Introduction: Endurance (EET) and resistance exercise training (RET) each initiate specific physiological adaptions; EET enhances aerobic capacity(1) and RET muscle mass and strength(2). Yet both promote similar health benefits e.g. in insulin sensitivity and blood pressure. Despite it being known that adaptive responses to both EET and RET vary markedly among individuals(3,4), how, a) the patterns of intra-individual adaptations to distinct exercise modes vary, and; b) the core physiological adaptations to EET/RET relate to health benefits, is unknown.
 
Method: We conducted a 14-week randomised cross-over trial (4-weeks RET/EET; 6-week wash-out; then 4-weeks EET/RET) in (n=16) young male subjects (23.4±4.6 years). Aerobic capacity and muscle mass/strength were measured before and after each training cycle. Paired t-tests determined primary adaptive responses, as above. Two-way ANOVA was used to assess clinical health-related changes. Linear correlation and linear discriminant analysis (LDA) were used to associate changes in VO2max and appendicular lean body mass (ALBM) and to identify biomarkers predicting training responses, respectively.
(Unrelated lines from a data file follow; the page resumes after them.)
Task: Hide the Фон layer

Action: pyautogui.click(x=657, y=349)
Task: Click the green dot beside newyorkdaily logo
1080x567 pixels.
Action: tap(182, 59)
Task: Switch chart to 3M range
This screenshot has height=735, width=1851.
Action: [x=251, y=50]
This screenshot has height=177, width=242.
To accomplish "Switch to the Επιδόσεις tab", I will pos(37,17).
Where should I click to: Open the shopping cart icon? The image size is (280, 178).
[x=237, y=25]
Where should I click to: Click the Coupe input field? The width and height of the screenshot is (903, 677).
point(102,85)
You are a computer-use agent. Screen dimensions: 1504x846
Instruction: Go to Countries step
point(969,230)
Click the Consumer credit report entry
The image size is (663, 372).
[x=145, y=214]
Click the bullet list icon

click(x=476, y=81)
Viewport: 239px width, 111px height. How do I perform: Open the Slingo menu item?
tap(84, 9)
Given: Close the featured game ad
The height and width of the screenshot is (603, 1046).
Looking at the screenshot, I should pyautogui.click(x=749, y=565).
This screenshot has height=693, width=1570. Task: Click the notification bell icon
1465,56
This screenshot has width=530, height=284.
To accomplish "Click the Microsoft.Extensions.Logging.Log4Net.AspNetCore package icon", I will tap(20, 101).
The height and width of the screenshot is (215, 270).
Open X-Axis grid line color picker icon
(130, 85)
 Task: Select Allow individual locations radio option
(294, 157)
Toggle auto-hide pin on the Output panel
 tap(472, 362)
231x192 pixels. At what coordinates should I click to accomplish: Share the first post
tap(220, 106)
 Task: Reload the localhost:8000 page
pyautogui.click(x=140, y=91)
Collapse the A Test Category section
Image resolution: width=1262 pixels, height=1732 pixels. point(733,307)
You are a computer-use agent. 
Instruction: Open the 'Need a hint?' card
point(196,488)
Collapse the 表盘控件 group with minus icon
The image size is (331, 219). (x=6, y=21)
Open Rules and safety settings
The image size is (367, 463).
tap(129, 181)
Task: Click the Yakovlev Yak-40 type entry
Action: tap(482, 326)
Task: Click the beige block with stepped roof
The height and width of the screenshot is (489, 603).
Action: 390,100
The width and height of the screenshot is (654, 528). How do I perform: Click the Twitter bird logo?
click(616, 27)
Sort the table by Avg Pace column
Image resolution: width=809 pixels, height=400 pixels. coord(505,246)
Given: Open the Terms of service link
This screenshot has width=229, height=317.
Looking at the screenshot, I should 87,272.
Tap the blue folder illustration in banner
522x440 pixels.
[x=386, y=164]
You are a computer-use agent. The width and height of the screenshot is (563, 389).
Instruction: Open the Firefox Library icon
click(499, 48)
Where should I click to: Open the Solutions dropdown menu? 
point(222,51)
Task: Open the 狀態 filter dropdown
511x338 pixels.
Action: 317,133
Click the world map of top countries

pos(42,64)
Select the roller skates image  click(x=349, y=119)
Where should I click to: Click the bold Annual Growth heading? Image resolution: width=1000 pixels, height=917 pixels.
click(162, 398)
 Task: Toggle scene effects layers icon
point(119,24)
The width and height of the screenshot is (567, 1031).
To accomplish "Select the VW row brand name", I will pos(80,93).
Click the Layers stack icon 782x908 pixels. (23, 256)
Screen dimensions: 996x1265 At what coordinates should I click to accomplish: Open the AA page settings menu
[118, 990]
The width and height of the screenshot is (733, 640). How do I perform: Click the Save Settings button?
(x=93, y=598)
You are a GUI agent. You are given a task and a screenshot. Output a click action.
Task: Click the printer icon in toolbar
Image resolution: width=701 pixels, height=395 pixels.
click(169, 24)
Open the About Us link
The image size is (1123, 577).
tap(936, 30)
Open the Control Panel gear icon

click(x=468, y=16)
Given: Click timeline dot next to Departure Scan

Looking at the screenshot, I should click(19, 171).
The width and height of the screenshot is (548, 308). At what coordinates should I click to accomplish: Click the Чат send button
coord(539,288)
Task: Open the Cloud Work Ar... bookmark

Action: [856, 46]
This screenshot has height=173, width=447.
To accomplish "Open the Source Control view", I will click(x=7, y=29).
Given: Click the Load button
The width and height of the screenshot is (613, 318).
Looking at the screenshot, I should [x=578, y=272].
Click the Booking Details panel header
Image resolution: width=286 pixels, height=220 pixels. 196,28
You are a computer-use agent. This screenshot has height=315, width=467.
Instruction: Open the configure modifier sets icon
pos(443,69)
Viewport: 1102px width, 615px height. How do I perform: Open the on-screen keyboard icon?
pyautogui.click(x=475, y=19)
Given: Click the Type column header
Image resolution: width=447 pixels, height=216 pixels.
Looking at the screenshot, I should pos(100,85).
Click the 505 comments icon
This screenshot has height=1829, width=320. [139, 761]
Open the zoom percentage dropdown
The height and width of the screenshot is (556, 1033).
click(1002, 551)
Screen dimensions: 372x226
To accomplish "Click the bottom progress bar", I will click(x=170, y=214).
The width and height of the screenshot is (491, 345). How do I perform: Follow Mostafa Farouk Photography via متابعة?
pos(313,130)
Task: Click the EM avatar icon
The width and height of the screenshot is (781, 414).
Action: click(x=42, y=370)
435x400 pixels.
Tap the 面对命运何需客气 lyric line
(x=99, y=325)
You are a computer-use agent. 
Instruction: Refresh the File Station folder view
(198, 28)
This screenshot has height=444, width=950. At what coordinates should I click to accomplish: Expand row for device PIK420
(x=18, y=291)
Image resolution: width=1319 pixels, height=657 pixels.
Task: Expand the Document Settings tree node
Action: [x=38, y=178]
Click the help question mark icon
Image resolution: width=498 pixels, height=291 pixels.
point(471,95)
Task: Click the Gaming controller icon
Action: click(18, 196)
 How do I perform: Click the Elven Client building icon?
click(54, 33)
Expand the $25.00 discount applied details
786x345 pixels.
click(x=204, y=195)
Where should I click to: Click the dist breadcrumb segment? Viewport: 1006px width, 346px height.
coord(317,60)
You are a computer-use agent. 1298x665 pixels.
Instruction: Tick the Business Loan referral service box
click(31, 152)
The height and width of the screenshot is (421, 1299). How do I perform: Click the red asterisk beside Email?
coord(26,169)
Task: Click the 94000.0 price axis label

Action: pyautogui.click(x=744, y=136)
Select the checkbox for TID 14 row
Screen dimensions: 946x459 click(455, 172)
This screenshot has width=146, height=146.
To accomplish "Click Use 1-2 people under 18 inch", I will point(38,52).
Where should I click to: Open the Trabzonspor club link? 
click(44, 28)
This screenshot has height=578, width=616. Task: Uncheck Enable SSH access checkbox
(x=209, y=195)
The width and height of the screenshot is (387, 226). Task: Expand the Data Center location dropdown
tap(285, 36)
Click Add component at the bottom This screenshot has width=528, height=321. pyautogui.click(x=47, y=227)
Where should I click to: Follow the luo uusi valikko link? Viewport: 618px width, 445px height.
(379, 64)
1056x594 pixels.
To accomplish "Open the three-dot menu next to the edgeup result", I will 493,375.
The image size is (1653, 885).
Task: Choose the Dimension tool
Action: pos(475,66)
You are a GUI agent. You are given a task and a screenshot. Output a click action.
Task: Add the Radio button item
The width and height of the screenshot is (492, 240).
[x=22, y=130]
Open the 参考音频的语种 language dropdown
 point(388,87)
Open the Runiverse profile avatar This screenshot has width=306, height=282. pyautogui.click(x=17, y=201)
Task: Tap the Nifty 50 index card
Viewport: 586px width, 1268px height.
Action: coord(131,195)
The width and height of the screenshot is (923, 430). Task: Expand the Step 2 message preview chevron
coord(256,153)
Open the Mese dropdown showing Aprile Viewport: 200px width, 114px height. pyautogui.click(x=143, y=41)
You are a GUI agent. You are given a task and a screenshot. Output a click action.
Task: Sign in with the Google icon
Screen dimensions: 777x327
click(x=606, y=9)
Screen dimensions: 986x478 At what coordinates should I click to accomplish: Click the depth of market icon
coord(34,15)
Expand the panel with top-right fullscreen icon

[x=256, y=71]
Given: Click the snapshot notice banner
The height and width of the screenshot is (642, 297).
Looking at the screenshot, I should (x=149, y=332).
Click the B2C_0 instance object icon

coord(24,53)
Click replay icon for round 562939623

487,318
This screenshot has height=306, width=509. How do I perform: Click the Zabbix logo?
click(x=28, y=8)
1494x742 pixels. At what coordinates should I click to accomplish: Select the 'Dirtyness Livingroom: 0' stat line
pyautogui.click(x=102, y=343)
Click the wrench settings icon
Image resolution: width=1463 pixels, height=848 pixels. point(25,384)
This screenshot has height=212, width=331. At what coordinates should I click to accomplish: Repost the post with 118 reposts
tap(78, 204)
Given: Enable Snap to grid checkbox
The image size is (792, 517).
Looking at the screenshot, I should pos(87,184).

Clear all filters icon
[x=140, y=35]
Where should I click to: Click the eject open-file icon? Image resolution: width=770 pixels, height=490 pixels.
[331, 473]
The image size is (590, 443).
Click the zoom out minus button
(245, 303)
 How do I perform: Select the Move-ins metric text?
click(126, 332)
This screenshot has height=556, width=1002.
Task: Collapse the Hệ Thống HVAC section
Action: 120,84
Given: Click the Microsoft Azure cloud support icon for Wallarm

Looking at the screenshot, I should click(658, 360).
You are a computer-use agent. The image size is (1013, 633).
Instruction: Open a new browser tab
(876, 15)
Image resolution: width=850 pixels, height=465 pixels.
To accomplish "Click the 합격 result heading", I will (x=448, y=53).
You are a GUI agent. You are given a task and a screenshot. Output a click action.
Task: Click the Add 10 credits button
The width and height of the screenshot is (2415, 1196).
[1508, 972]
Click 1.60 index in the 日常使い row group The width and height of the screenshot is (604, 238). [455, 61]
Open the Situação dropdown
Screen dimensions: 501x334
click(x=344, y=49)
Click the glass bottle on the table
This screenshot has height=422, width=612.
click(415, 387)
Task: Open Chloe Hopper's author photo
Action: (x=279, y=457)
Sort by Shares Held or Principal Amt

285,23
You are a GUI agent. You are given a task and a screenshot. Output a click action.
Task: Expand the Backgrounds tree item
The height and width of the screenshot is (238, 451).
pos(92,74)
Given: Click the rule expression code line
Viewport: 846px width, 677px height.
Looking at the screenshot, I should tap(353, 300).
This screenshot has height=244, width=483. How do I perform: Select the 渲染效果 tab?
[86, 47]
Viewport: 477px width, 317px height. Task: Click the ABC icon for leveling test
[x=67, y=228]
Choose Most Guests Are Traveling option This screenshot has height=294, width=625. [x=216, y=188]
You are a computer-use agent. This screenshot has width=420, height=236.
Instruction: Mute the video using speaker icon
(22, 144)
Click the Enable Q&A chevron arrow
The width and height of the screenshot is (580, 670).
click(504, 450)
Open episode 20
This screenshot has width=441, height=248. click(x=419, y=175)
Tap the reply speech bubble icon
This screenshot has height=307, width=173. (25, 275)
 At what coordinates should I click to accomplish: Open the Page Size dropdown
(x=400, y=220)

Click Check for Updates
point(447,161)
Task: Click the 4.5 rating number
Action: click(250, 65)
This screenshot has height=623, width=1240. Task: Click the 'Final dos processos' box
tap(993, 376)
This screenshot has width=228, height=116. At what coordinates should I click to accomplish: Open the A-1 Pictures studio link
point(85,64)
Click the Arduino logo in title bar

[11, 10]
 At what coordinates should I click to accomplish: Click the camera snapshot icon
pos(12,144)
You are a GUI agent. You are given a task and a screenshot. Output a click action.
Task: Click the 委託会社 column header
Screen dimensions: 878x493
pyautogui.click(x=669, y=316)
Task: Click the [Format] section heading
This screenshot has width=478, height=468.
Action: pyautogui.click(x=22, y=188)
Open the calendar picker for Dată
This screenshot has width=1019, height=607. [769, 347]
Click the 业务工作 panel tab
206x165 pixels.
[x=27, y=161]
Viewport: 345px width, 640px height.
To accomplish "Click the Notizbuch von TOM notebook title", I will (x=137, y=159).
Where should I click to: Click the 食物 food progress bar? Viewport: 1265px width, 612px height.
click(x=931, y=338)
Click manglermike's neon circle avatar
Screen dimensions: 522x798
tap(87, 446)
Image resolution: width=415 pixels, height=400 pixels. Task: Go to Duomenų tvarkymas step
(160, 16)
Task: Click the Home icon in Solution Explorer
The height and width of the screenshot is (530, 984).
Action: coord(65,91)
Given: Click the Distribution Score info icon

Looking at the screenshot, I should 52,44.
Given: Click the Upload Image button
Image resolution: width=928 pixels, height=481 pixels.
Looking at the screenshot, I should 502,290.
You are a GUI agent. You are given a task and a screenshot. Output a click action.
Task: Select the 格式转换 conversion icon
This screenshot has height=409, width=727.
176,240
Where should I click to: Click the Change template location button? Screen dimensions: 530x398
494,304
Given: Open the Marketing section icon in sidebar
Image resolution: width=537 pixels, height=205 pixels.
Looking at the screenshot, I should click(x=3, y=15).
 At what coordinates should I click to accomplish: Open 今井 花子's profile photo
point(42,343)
Individuals were categorized as responders or non-responders according to calculated cut-off values (typical error). P<0.05 was considered significant. Data are mean±SD.
 
Result: As expected, the 4-weeks EET enhanced aerobic capacity (VO2max: 43.2±9.7 vs. 46.2±9.2 ml/kg/min, P<0.001), while 4-weeks RET increased lean body mass (ALBM: 26.1±4.4 vs. 26.8±4.2 kg, P<0.01). The health benefits of both types of exercise were seen on body composition variables; e.g. both EET and RET reduced total body (EET: 22.5±6.2 vs. 21.8±6.2%, P<0.05; RET: 22.7±6.0 vs. 21.8±5.9%, P<0.01) and abdominal fat % (EET: 23.0±10.2 vs. 21.6±10%; RET: 23.7±9.5 vs. 22.3±10%, both P<0.05). Notably, there was a high probability (~85%) for a RET “non-responder” to be a responder to EET. In contrast, responders to RET had low probability (~22%) of being a responder to EET. Mixed model logistic regression confirmed these relationships with <1 odds ratio for individuals to respond to both training modes (0.046, P<0.05). In terms of health-related outcomes, ~63% of the non-responders to EET (of 8) demonstrated improvement in at least one of the three health parameters (diastolic blood pressure (DBP), HOMA-IR, fat %). Conversely, ~86% of the non-responders to RET (of 7) demonstrated no improvement in any. Finally, LDA analysis suggested reduction in abdominal fat was the most defining feature in individuals’ response to EET, while changes in insulin sensitivity and body fat were the best predictors of response to RET.         
 
Conclusion: Four weeks of EET/RET elicited predicted mean exercise-mode adaptions i.e., aerobic capacity gains with EET and muscle mass gains with RET, while promoting improvements in health-related parameters such as in DBP and body composition even in healthy individuals. Strikingly, individuals showed favour for adaptation to one exercise mode over another i.e., it is unlikely a given individual be a responder to both modes. Intriguingly, health benefits were observed with EET regardless of improvement in aerobic capacity, while gaining muscle mass seems essential to promote health benefits by RET. Finally, changes in biomarkers such as abdominal fat and insulin sensitivity can help predict an individual’s responses to EET/RET, respectively.